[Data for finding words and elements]
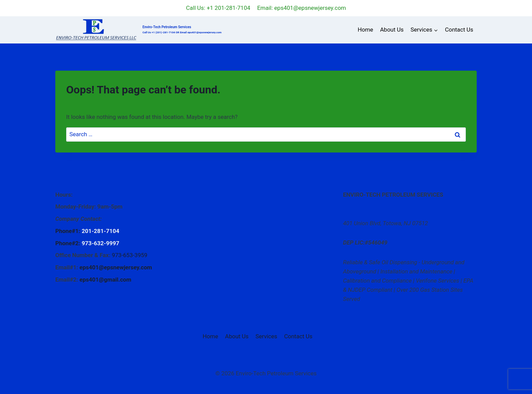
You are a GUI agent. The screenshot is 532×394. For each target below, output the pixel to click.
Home (365, 30)
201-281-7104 (100, 231)
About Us (392, 30)
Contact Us (459, 30)
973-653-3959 (129, 255)
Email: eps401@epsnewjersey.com (302, 8)
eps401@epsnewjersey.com (116, 267)
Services (266, 336)
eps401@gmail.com (105, 280)
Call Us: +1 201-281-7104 (218, 8)
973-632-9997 (100, 243)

What to work on:
Copy every row above word for word, leaving out the pictures.

Response for this exercise:
You are a GUI agent. The screenshot is 532×394. For each target below, output the pixel to click.
Home (365, 30)
201-281-7104 (100, 231)
About Us (392, 30)
Contact Us (459, 30)
973-653-3959 (129, 255)
Email: eps401@epsnewjersey.com (302, 8)
eps401@epsnewjersey.com (116, 267)
Services (266, 336)
eps401@gmail.com (105, 280)
Call Us: +1 201-281-7104 (218, 8)
973-632-9997 (100, 243)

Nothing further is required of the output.